WRT 205 is a class I have spent a great deal of time thinking about and developing further. Regardless of version, one of my primary goals for the course is to help students develop strong source evaluation skills: acquiring sources pertaining to a specific topic in addition to analyzing them and utilizing them effectively in their own writing. As a result, we spend time talking about information literacy but also the peer review research process and citational practices. Another important goal I have for this course is students learning how to communicate knowledge in different forms, how to make something “academic” more accessible to a non-academic audience, but also how to engage with non-academic knowledge with the same care as they learn to with academic research. The course trajectory usually begins with practicing source analysis before they move on to sustained research projects in the second and third phases of the course.
The first two times I taught the course I focused on writing and technology. These versions started students off with a unit where they practices critical, rhetorical summaries of shared readings. With this practice they then put together a list of sources into the form of a hashtag syllabus (an assignment I was introduced to by another CCR student who was working with twitter). What was interesting about this second unit project is that it not only takes the place of an annotated bibliography, it also asks them to think about how sources are put together in ways that are less obvious with this more traditional research genre. This deeper analysis is important to their final project which asks them to design a different, multimodal project informed by this research (i.e. video essays, podcasts, infographics, etc).
What I liked about these first two iterations were the discussions about source-use that these nontraditional research genres made space for. The second time I taught the course, I realized students needed more guidance in evaluating sources for credibility and to be more attentive to the evidence used by both academic and popular sources to further their claims.
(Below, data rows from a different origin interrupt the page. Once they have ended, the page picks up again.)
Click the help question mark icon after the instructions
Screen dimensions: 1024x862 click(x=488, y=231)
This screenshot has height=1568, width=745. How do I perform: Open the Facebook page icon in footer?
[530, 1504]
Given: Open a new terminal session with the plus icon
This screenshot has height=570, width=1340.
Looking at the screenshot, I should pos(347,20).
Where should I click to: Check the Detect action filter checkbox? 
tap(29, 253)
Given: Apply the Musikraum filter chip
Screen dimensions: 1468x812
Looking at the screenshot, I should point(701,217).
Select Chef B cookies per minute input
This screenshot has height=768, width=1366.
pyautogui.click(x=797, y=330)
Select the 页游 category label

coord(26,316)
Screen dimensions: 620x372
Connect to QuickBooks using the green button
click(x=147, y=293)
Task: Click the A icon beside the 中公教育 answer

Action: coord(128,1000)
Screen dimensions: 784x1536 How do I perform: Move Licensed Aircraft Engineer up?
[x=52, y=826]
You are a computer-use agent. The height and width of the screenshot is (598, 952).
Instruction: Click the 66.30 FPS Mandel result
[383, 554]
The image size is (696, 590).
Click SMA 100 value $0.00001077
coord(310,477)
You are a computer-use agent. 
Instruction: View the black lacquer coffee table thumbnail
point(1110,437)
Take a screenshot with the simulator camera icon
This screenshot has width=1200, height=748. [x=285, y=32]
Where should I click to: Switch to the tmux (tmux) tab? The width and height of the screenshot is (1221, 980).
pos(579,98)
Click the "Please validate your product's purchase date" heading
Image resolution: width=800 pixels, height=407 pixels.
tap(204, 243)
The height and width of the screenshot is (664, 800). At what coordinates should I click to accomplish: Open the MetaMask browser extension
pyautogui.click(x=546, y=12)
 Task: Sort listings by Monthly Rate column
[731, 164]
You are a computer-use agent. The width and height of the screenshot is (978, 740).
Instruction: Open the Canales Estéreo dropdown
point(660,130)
In my most current iteration of the course, I have student examine intertextuality as a concept analogous with research: popular culture “references” other “texts” in the same way that research papers reference other sources. In examining the way that popular culture, notably hip hop music, “cites its sources” students are able to discuss the different reasons various writers include other sources of information in their writing (both academic and non-academic): to establish credibility of their own, to borrow the credibility of the another writer, to contextualize their contributions in a larger discussion, to fill in gaps in knowledge, etc.
The first unit for the current iteration of this course has students working through hip hop literacies as an analog to research literacies, notably ideas of “sampling” as remixing and building new ideas from previously established thinkers and writers (which is what a scholar does when they cite sources). Students learn how to apply rhetorical and genre analyses to texts in order to develop a popular culture review in conjunction with personal opinion and experiences.
The second unit has students delve more into intertextuality as a concept: how texts (broadly defined to include films, research, songs, games, etc.) rely on other texts to create meaning. Students build on their work from unit 1 and explore how research and writing is situated in social, historical political, and rhetorical contexts. They conduct sustained research on the contexts their chosen popular culture artifacts are situated in to which their artifact’s intertextual connections are a good starting point. Assembling a curated list of academic and popular sources, students then use this secondary research to expand their arts review from unit 1 to include social, cultural, and historical context.
The third unit asks students to conduct original, primary research, work that builds on their project from unit 2. They design and implement a research plan that contributes to the topics/contexts addressed in their developing arts review. This unit also discusses the importance of audience and access, the importance of finding different ways of communicating knowledge and information to different audiences. They then choose a different medium for their project, “remediating” their arts review into a genre that is more accessible for their chosen audience.
These three units together help students to learn that research is social and situated process, one shaped by the researchers methods, contexts, processes. Student also learn that far more than academics conduct research, intertextuality opens a way to see how our daily communication and information acquisition relies on the ideas we borrow/obtain from other people.